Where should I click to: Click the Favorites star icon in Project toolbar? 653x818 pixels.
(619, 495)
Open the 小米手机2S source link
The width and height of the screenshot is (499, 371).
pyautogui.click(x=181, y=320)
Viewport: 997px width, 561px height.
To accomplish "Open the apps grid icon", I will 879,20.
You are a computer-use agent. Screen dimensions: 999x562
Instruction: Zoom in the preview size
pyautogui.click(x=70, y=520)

=-=-=

* PROMPT:
Word for word, transcribe all of the material.

* WRITTEN RESPONSE:
Where should I click to: Click the Favorites star icon in Project toolbar? 653x818 pixels.
(619, 495)
Open the 小米手机2S source link
The width and height of the screenshot is (499, 371).
pyautogui.click(x=181, y=320)
Viewport: 997px width, 561px height.
To accomplish "Open the apps grid icon", I will 879,20.
You are a computer-use agent. Screen dimensions: 999x562
Instruction: Zoom in the preview size
pyautogui.click(x=70, y=520)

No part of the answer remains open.